Eva Helene Pade Reframes Sacrifice as Resistance The artist’s visceral canvases recast the relationship between femininity and violence
By Sofia Hallström
Aged just 27, Danish-born artist Eva Helene Pade has already developed an assured painterly language that feels distinctly her own. Her debut institutional solo show, ‘Forårsofret’ (The Rite of Spring) at ARKEN Museum of Modern Art in Ishøj, does not arrive quietly. With natural light entirely blocked from the gallery, the room is saturated with the colour and visceral energy of Pade’s latest paintings: ten large-scale, freestanding canvases staged diagonally across the room and tiered like theatrical vignettes, guiding viewers along a narrative path. Despite taking its title from Igor Stravinsky’s 1913 ballet, Pade’s exhibition is far from a literal homage. Instead, she composes something more urgent: a painterly reckoning with sacrifice and femininity, challenging traditional portrayals of women as passive victims.
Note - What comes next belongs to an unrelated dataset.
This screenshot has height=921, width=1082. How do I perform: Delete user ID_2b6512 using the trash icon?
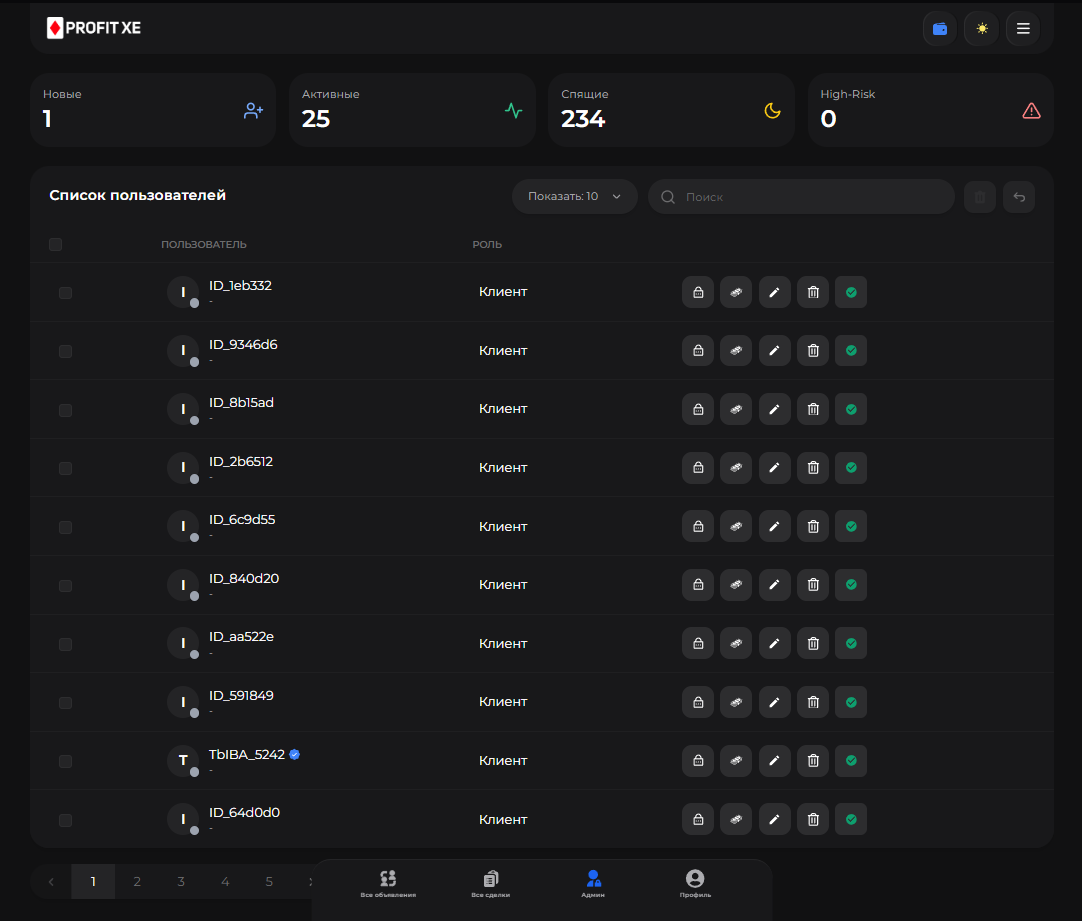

When Stravinsky’s ballet premiered at the Théâtre des Champs-Élysées in Paris, audience members were incited almost to riot, shocked by the composer’s raw and propulsive musical score accompanied by Vaslav Nijinsky’s angular and grounded choreography. More than a century later, Pade revisits the ballet’s narrative, in which a sacrificial virgin must dance herself to death to ensure the return of spring. By interrogating this plotline, the artist asks us to consider why such a sacrifice is necessary and who should decide the protagonist’s fate.
‘Forårsofret’ opens with Adoration of the Earth (2025), a diptych of two nude figures reclining in beds of sunflowers. At first glance, these scenes appear serene: the women’s faces are calm, almost indifferent. A closer look, however, reveals petals with razor-sharp edges, tense torsos and a storm brewing in the background. Pade’s palette is a bruised blend of acid greens, dark cobalt and rusty yellows: here and throughout her work, beauty is entangled with violence. In The Game of Abduction (2024), female figures stand fully nude and streaked with crimson, their features blurred with movement. Whilst the violence of sacrifice is still present, the women are far from submissive. Striking confident poses with hands raised above their heads, they exude agency. Their interactions carry a sapphic undertone, in a subtle subversion of the heteronormative themes typically found in the ballet’s narrative.